(Stored dataset items)
***

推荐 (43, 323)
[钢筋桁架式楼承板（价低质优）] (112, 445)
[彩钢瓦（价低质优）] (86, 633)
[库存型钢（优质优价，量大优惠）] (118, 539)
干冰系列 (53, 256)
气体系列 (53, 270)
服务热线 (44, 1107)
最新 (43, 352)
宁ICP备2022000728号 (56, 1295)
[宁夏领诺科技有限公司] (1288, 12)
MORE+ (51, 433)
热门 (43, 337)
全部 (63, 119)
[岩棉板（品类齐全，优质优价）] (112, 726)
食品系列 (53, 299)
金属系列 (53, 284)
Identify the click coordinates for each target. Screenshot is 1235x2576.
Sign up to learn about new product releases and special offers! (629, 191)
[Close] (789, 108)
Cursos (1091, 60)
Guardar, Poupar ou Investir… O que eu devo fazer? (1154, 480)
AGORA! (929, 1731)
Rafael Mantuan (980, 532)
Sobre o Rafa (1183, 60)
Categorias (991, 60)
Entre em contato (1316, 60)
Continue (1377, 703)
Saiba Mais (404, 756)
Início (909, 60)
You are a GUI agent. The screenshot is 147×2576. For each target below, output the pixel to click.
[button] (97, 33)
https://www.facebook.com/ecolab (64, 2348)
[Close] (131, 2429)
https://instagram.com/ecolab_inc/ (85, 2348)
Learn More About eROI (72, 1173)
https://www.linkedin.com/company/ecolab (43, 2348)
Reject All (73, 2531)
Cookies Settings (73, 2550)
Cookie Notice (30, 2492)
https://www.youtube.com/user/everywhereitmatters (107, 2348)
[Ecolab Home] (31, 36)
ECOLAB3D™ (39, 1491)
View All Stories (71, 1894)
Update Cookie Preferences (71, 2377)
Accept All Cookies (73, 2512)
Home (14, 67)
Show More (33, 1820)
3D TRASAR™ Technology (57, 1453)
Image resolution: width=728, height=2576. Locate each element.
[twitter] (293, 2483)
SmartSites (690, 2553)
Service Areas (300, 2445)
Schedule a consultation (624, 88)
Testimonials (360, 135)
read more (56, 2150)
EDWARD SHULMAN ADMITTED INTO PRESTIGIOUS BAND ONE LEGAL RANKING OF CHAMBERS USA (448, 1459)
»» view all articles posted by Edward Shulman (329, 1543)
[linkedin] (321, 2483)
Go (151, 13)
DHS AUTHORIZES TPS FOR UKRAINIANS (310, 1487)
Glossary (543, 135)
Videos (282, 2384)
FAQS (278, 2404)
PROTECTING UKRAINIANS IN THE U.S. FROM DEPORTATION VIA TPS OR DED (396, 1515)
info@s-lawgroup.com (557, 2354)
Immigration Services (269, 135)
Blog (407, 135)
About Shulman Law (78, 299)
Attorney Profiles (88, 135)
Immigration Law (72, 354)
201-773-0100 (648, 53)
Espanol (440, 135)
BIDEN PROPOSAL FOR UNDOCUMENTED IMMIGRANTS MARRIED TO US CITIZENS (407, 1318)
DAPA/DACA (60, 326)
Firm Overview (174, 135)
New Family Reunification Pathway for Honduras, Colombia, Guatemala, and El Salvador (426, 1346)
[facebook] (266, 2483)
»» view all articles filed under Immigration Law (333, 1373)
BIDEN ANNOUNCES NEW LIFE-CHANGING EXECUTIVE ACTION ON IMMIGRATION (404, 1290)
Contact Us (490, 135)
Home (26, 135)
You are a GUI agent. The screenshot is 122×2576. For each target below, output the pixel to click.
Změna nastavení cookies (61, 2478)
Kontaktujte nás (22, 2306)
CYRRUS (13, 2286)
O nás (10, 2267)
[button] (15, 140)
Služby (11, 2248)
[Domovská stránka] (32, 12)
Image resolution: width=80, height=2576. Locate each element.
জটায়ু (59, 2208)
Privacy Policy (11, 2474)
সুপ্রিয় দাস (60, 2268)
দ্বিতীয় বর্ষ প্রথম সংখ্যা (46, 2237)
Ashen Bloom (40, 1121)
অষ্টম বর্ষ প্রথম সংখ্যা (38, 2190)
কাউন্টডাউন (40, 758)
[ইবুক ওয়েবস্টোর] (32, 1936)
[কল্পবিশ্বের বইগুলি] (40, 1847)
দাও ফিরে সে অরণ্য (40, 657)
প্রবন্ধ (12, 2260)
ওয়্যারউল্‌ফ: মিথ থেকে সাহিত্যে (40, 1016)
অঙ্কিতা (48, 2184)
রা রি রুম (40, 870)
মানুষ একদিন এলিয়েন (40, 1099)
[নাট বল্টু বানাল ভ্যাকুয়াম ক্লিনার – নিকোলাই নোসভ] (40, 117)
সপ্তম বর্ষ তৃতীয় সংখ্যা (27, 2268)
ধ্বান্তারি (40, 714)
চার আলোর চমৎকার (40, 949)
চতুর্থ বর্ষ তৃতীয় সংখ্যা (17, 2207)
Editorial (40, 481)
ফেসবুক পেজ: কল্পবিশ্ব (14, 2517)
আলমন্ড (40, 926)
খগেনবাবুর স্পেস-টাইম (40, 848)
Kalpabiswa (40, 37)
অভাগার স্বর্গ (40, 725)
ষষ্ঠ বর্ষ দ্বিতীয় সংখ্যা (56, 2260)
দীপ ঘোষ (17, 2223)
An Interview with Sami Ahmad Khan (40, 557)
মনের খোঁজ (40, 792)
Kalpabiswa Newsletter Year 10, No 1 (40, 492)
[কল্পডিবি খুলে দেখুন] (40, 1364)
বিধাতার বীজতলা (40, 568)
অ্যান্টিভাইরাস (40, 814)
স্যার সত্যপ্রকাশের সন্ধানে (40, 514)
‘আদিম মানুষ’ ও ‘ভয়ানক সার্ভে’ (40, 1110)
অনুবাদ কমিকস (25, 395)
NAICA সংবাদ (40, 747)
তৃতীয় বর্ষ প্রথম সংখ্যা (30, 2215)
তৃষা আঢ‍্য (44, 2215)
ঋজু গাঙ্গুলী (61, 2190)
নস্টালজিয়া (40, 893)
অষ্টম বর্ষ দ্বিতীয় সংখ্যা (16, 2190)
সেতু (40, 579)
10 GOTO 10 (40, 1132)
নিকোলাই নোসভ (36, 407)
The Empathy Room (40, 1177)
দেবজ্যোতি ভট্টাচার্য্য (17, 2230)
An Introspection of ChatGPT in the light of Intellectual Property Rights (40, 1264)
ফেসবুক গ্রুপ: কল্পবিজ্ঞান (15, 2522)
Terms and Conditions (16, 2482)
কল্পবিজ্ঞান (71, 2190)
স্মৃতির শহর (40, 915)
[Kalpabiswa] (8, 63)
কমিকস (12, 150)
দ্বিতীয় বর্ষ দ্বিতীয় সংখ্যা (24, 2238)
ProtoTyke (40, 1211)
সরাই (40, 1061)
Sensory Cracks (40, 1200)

***

▶ [TASK TO COMPLETE]
Up to and including the line with "[Close] (131, 2429)", output every line of the records above exactly, starting from the first; output nothing else.

▶ [EXPECTED ANSWER]
推荐 (43, 323)
[钢筋桁架式楼承板（价低质优）] (112, 445)
[彩钢瓦（价低质优）] (86, 633)
[库存型钢（优质优价，量大优惠）] (118, 539)
干冰系列 (53, 256)
气体系列 (53, 270)
服务热线 (44, 1107)
最新 (43, 352)
宁ICP备2022000728号 (56, 1295)
[宁夏领诺科技有限公司] (1288, 12)
MORE+ (51, 433)
热门 (43, 337)
全部 (63, 119)
[岩棉板（品类齐全，优质优价）] (112, 726)
食品系列 (53, 299)
金属系列 (53, 284)
Identify the click coordinates for each target. Screenshot is 1235x2576.
Sign up to learn about new product releases and special offers! (629, 191)
[Close] (789, 108)
Cursos (1091, 60)
Guardar, Poupar ou Investir… O que eu devo fazer? (1154, 480)
AGORA! (929, 1731)
Rafael Mantuan (980, 532)
Sobre o Rafa (1183, 60)
Categorias (991, 60)
Entre em contato (1316, 60)
Continue (1377, 703)
Saiba Mais (404, 756)
Início (909, 60)
You are a GUI agent. The screenshot is 147×2576. For each target below, output the pixel to click.
[button] (97, 33)
https://www.facebook.com/ecolab (64, 2348)
[Close] (131, 2429)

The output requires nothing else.